Slice each chicken breast into 3 or 4 large pieces. Melt 2 tbsp (30 mL) butter in a large wide saucepan over medium-high heat. Add half of chicken to pan. Sprinkle with half of cumin. Turn often until chicken pieces are golden, 5 to 6 minutes. Remove to a bowl. Repeat with remaining butter, chicken and cumin. Remove to same bowl.
While chicken is cooking, finely chop peppers, including seeds. They should measure about 3 tbsp (45 mL). Grate ginger and chop coriander.
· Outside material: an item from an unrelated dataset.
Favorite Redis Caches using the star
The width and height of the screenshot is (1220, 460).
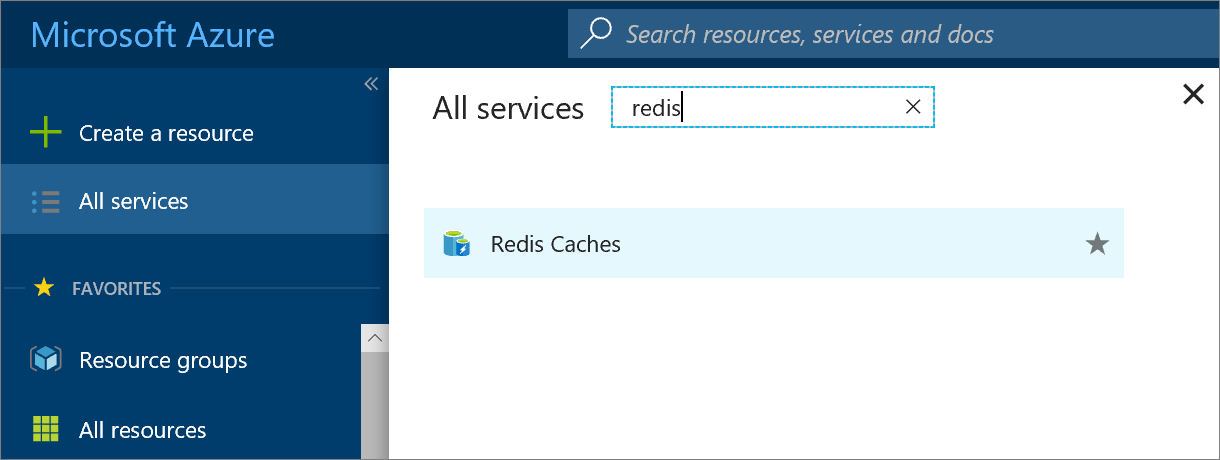pyautogui.click(x=1097, y=244)
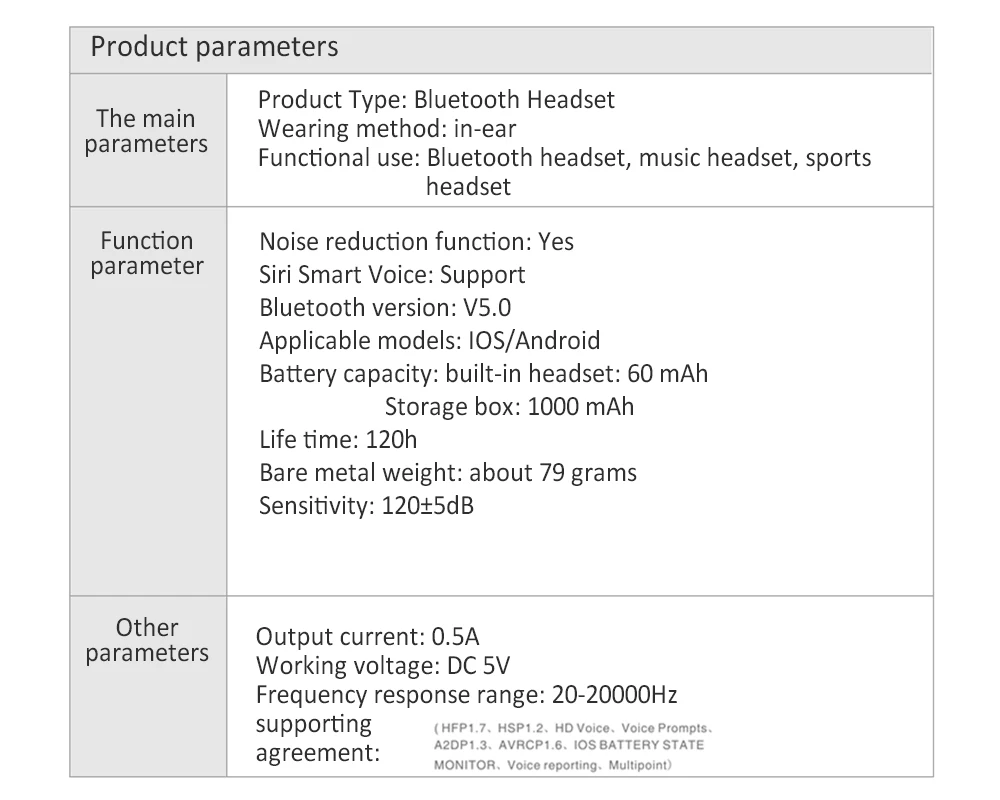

When all of cooked chicken is removed to a bowl, pour cream into pan. Scrape up and stir any bits from pan bottom into cream to add flavour. Then stir in tomato sauce, hot peppers, ginger and salt. Return all of chicken and juices to pan. Bring to a boil. Then cover and simmer over medium-low heat, stirring and turning chicken occasionally, until chicken is cooked through, 10 to 15 minutes. Stir in coriander and spinach. Heat just to wilt spinach. Remove from heat. Taste and add more coriander, if needed. Fantastic with basmati rice pilaf.
Make ahead
Prepare chicken and sauce. Don't stir in coriander or spinach. Wrap and refrigerate up to 1 day, or freeze up to 2 months. Reheat thawed chicken in microwave on medium or in a saucepan, stirring often, just until hot. Then stir in sauce, coriander and spinach.